◆ **What you need to do**: Could you filter the records below down to the lines that include the word "screenshot"?

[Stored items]
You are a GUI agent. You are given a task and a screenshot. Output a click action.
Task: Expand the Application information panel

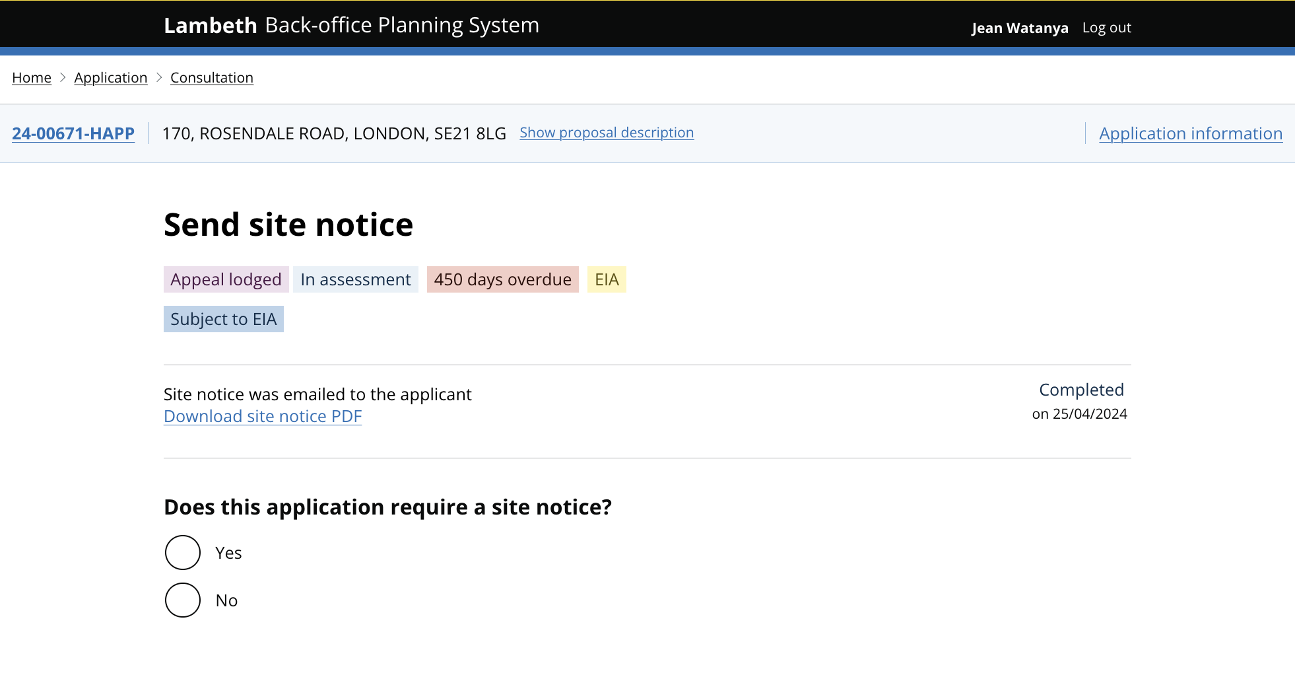pos(1190,133)
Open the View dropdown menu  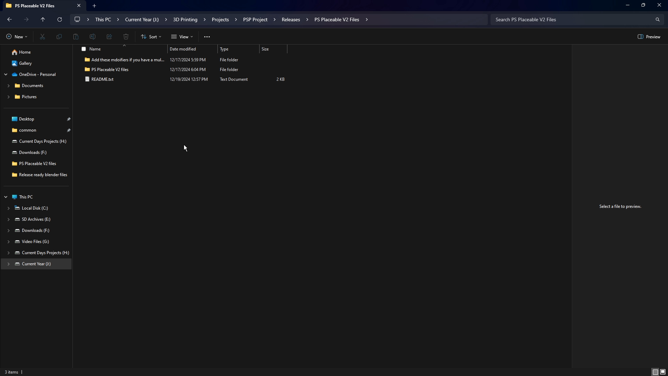tap(182, 37)
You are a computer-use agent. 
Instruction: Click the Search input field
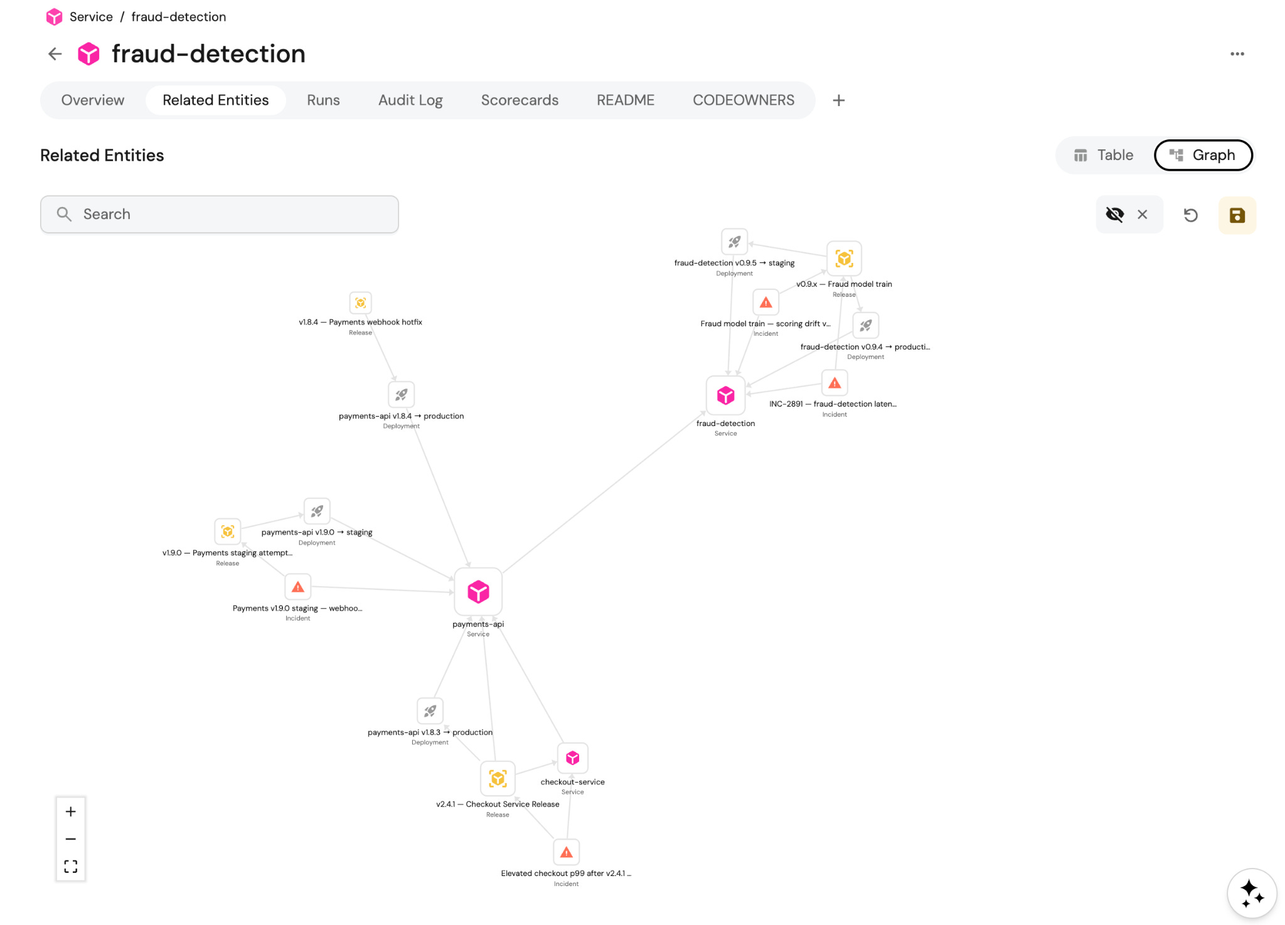[x=220, y=214]
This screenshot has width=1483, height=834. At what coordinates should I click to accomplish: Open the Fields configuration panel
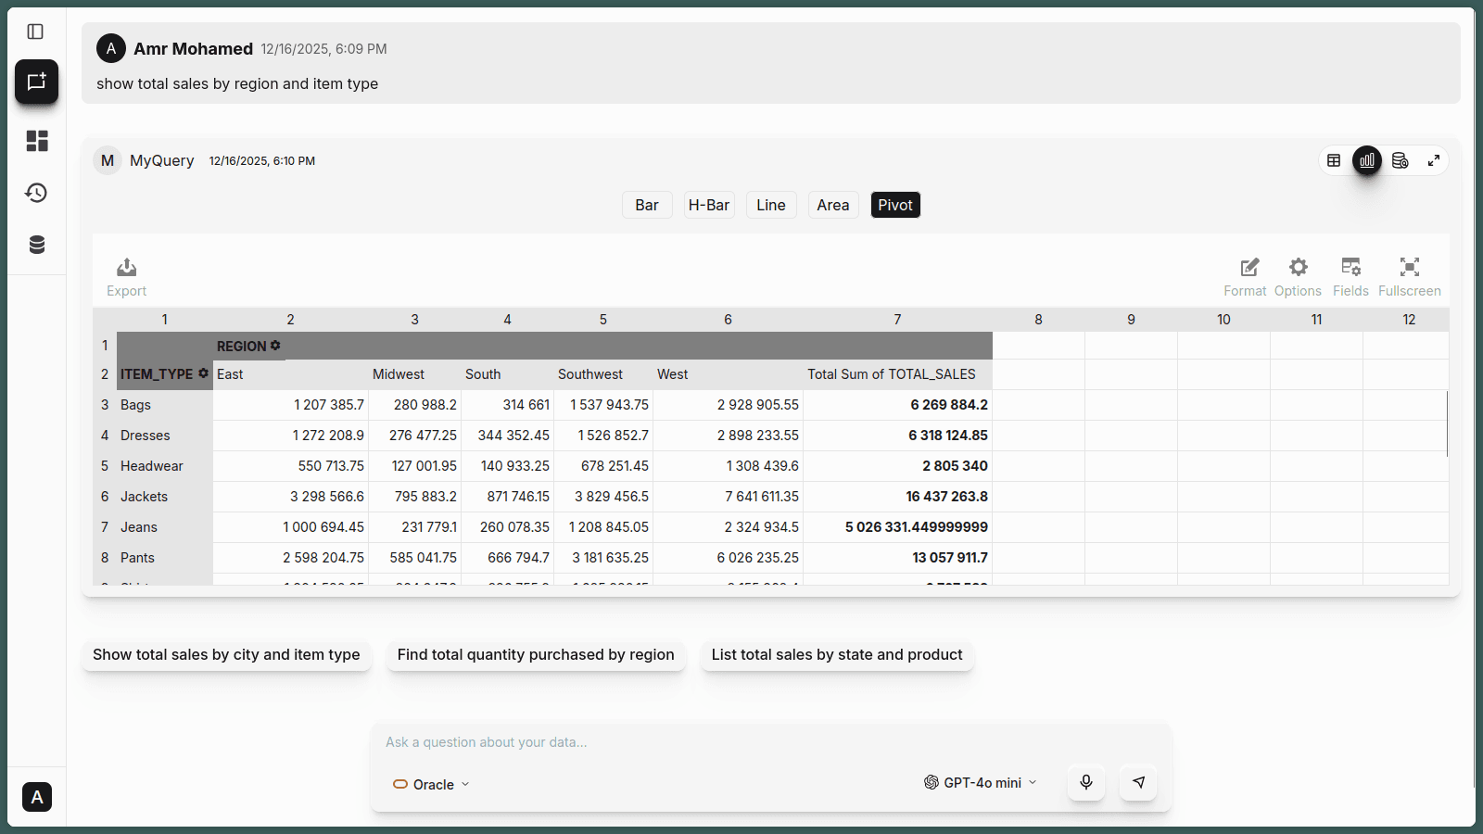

◆ **Answer**:
You are a GUI agent. You are given a task and a screenshot. Output a click action.
This screenshot has width=1483, height=834. At what coordinates should I click to accomplish: Open the Fields configuration panel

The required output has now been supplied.